"but i fear losing accuracy" Have you actually tried using less features or less documents? You may not lose as much accuracy as you fear. There may be a few things at play here:
- Such a high number of documents are not likely to be from the same time period. Over time, the content of a stream will inevitably drift and words indicative of one class may become indicative of another. In a way, adding data from this year to a classifier trained on last year's data is just confusing it. You may get much better performance if you train on less data.
- The majority of features are not helpful, as @Anony-Mousse said already. You might want to perform some form of feature selection before you train your classifier. This will also speed up training. I've had good results in the past with mutual information.
I've previously trained classifiers for a data set of similar scale and found the system worked best with only 200k features, and using any more than 10% of the data for training did not improve accuracy at all.
PS Could you tell us a bit more about your problem and data set?
Edit after question was updated: Clustering is a good way of selecting representative documents, but it will take a long time. You will also have to re-run it periodically as new data come in.
I don't think edit distance is the way to go. Typical algorithms are quadratic in the length of the input strings, and you might have to run for each pair of words in the corpus. That's a long time!

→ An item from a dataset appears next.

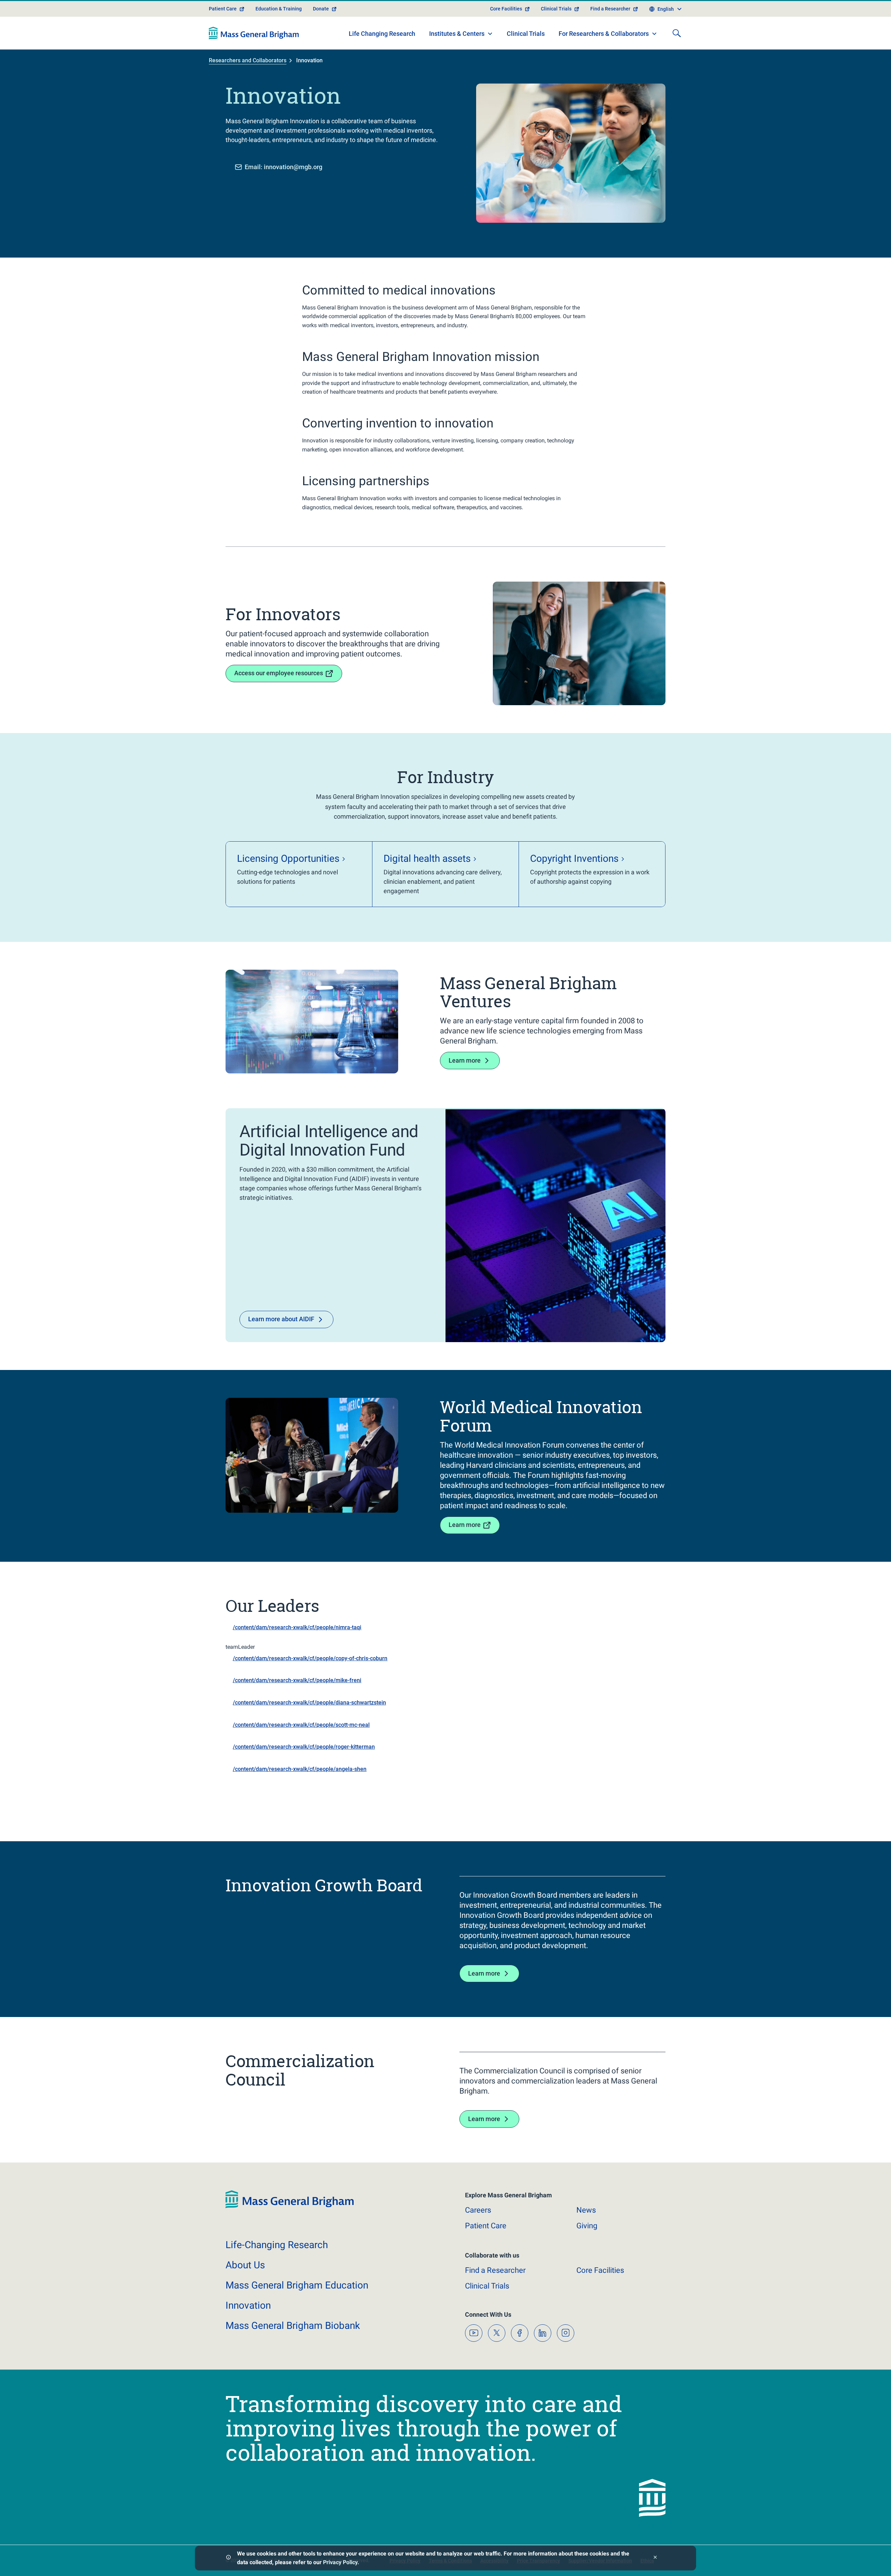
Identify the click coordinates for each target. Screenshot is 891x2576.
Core (600, 2270)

I would again suggest that you give random sampling a shot. You say you are concerned about accuracy, but are using Naive Bayes. If you wanted the best model money can buy, you would go for a non-linear SVM, and you probably wouldn't live to see it finish training. People resort to classifiers with known issues (there's a reason Naive Bayes is called Naive) because they are much faster than the alternative but performance will often be just a tiny bit worse. Let me give you an example from my experience:
- RBF SVM- 85% F1 score - training time ~ month
- Linear SVM- 83% F1 score - training time ~ day
- Naive Bayes- 82% F1 score - training time ~ day
You find the same thing in the literature: paper . Out of curiosity, what kind of accuracy are you getting?